▶ [SELECTED PASSAGE]:
## begin

Throw Me Under the Bus!



Two people threw me under the bus last week.

Wikipedia Definition To throw (someone) under the bus is an idiomatic phrase meaning to sacrifice some other person, usually one who is undeserving or at least vulnerable and often a friend or ally, to make personal gain.

Both people were colleagues in my professional world. Fortunately, I have three jobs, so the identities of the culprits who put the tracks on my back will be impossible to ascertain, not to mention unnecessary. Don't bother guessing. Their identities are unimportant because these bus-bowling characters live in everyone's life.

My first trip under the bus came when a colleague, who had not done her job, told her superiors it was my fault. Then she filed a complaint with my superior. I had to sit through hours of discussions and write thousands of words in emails explaining what actually happened in order to clear myself.

My second trip occurred five days later. This time a colleague with a voracious appetite for power and control saw me as a threat to his perfectly governed world where he is king and everyone else either worships him or answers to him. Resisting the urge to mimic the boy in Anderson's fairytale, and point out that this dressed-up king was "necked" ... I refuted the bully's accusations with politeness and collegial respect, then I spent more hours in discussion and composing emails that clarified my actions and the course of events. But after all that, I still had to face this accuser in a meeting of major "higher-ups" where he wielded his bogus charges against me.

After lengthy discussion, and reviewing of documents that proved my accuser wrong, the "higher-ups" - with much sensitivity and respect - quelled his complaints, and the whole event was summed up as a big misunderstanding. He went back to rule his kingdom, and I went back to work, now free from having to devote so much time to removing the tire-tracks on my back without actually upsetting those who threw me under the bus.

This is all so silly. But are either of these two scenarios so different from conflicts that dissolve friendships, tear families apart, rip up communities and start battles that turn into war?

It's all the same game. Those who feel small inside find strong figures to falsely revere (butt-kiss actually), and weak people to exploit. But kissing the asses of superiors and victimizing the weak doesn't shrink the enormous sense of nothingness that feeds on their fragile self images.

These "very little people" view the good work of others as a threat. Recognition of success that they can't cash in on is like salt rubbed into festering wounds. They give fake adulation to people in superior positions just to keep their territorial hold. But under the cover of gossip and backbiting, they belittle anyone outside their managed kingdom whose good work threatens their false superiority. Those good works, after all, reveal the naked truth.... that they are just the same as the rest of us working schlubs.

Oh, and dare I add ... they fear they might actually have to WORK like the rest of us working schlubs.

How do we deal with these dishonest, fake, fragile, hurt, fearful, small...small people? I'm not sure. But I sense that returning their accusations with anger and trying to fight them at their own game is not productive. Sometimes the battle is more costly that the value of whatever you hope to win.

## end

▶ [INSTRUCTION A]:
From the post about being thrown under the bus, extract the passage from "After lengthy discussion, and" to "turn into war?".
▶ [INSTRUCTION B]:
Answer these questions using the post about being thrown under the bus:
(i) How many jobs does the writer have?
(ii) How many days after the first trip under the bus did the second one occur?
(iii) After the "higher-ups" quelled the second colleague's complaints, what was the whole event summed up as?

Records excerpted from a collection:

## begin

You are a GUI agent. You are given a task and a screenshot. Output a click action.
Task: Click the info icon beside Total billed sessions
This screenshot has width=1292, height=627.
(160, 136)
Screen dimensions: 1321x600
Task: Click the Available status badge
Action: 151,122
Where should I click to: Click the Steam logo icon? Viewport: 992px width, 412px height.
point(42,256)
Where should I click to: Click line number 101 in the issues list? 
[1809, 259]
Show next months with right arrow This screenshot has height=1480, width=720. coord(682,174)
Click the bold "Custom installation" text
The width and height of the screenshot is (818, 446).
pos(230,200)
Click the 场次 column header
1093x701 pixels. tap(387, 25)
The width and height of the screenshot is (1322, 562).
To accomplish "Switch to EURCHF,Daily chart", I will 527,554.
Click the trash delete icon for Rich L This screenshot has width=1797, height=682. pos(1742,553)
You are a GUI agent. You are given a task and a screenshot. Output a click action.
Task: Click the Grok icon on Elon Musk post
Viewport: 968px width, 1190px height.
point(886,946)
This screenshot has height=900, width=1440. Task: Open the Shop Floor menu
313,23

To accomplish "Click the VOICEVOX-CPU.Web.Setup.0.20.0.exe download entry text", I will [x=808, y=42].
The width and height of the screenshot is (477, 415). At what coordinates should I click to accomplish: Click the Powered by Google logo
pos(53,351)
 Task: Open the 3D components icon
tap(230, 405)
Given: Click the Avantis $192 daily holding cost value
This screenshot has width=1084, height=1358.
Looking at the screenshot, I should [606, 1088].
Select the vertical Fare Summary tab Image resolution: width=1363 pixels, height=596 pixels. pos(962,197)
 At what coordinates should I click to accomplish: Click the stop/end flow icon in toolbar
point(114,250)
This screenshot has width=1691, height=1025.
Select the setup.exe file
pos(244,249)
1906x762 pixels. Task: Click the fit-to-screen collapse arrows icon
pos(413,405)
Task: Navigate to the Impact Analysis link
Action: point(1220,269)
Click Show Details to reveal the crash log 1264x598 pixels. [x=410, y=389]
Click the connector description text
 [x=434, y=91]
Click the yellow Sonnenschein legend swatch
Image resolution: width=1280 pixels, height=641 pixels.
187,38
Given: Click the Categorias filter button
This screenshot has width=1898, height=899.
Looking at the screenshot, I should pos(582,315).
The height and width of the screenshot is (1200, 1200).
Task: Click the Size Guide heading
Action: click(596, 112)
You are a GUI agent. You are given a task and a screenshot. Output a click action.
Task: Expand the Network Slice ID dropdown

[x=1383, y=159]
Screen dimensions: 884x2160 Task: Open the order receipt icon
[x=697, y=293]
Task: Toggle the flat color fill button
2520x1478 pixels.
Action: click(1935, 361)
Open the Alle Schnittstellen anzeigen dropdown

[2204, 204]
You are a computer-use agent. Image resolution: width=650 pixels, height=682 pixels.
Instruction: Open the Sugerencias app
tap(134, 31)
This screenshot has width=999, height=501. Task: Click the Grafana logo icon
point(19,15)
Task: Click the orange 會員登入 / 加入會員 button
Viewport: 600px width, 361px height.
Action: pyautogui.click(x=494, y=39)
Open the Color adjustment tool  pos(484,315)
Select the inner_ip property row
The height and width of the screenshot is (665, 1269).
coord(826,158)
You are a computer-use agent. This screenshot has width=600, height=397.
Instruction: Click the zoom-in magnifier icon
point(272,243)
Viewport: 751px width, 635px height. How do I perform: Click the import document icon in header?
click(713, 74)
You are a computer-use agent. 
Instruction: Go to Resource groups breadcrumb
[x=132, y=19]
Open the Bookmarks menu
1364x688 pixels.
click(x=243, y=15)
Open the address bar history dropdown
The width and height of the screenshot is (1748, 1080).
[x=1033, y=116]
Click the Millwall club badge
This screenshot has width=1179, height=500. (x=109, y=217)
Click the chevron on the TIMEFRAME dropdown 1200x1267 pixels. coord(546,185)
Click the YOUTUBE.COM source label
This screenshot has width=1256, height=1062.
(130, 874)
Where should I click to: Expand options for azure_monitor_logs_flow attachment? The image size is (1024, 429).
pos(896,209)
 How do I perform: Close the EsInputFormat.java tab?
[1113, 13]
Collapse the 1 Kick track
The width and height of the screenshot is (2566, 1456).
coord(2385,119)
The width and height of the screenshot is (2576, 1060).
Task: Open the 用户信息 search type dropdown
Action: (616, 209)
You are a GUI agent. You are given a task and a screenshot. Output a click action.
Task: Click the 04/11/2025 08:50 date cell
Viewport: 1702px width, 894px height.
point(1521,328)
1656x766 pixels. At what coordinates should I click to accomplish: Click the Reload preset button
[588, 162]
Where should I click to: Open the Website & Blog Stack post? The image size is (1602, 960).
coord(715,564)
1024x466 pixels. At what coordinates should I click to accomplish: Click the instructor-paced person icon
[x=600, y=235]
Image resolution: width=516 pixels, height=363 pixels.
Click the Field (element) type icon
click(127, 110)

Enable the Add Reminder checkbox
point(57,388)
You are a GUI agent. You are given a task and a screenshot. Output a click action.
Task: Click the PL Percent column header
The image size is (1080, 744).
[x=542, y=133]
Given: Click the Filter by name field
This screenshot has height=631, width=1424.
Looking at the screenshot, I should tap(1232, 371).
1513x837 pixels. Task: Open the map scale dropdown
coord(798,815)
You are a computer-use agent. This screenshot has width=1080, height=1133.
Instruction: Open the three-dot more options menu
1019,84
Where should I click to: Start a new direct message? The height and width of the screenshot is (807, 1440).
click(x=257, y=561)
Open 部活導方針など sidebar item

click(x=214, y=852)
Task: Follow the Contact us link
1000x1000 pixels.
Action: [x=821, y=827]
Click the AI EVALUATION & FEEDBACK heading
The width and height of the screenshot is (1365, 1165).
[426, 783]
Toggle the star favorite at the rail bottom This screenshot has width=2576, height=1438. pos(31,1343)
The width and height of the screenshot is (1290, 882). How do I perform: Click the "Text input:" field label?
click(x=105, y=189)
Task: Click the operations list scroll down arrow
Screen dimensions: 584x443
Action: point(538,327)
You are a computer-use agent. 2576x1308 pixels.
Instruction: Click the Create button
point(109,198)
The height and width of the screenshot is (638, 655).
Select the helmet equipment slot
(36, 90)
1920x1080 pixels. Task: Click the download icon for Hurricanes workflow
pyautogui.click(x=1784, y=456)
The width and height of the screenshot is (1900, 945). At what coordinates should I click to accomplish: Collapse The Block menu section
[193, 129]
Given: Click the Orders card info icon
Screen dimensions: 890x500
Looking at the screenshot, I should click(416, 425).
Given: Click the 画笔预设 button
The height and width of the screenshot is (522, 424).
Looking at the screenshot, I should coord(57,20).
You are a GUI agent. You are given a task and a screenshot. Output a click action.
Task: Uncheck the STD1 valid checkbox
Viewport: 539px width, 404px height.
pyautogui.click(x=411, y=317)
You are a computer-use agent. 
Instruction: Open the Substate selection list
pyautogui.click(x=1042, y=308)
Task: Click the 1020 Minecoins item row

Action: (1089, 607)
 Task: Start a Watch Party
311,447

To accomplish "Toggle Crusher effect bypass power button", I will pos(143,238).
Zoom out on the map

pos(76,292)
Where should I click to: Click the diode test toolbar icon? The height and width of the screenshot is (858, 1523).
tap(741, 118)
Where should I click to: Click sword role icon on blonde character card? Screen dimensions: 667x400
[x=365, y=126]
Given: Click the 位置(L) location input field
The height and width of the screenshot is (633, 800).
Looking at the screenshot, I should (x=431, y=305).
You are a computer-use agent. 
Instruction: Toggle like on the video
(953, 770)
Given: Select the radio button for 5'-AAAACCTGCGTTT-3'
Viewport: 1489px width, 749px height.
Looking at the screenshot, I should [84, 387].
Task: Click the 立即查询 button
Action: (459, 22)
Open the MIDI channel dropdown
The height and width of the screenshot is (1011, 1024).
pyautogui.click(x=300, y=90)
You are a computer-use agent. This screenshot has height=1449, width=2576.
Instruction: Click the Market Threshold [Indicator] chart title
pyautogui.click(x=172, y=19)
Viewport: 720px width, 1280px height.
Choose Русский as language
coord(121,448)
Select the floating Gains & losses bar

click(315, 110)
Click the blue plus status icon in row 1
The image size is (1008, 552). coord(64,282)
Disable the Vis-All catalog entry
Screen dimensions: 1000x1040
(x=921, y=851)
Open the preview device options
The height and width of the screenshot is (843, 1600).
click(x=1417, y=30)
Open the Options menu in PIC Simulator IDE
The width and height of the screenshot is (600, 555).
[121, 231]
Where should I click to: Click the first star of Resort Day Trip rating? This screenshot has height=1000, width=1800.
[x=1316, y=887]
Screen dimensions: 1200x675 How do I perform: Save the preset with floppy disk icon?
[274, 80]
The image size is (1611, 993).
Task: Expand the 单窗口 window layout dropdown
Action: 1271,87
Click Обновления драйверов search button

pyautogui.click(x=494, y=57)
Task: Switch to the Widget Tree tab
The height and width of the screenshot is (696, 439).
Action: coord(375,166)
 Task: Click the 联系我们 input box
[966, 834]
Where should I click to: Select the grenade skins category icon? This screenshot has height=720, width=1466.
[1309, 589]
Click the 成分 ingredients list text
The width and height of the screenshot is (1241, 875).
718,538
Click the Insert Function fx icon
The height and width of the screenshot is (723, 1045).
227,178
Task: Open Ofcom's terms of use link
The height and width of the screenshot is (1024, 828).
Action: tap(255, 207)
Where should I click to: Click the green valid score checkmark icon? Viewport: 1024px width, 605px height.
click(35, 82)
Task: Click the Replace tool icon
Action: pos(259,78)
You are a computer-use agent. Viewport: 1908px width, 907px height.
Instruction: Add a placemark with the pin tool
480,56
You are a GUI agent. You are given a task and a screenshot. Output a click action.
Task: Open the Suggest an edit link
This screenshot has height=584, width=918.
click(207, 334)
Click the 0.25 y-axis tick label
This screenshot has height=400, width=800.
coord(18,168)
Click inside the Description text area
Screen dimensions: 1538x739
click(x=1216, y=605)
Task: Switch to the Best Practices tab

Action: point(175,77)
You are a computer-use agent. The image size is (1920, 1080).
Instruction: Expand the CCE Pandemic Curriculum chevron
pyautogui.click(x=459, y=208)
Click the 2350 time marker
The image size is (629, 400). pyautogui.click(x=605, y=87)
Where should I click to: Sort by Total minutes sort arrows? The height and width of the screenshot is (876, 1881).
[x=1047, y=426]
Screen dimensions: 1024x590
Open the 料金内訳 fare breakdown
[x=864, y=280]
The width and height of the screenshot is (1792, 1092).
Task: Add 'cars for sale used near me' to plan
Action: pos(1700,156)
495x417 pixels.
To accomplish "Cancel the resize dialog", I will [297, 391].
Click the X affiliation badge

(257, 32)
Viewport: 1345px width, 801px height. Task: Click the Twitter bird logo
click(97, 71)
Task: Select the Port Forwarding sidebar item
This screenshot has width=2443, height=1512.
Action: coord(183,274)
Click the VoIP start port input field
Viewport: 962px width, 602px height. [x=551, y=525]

## end

▶ [TASK OUTPUT A]:
After lengthy discussion, and reviewing of documents that proved my accuser wrong, the "higher-ups" - with much sensitivity and respect - quelled his complaints, and the whole event was summed up as a big misunderstanding. He went back to rule his kingdom, and I went back to work, now free from having to devote so much time to removing the tire-tracks on my back without actually upsetting those who threw me under the bus.

This is all so silly. But are either of these two scenarios so different from conflicts that dissolve friendships, tear families apart, rip up communities and start battles that turn into war?

▶ [TASK OUTPUT B]:
(i) Three.
(ii) Five days.
(iii) A big misunderstanding.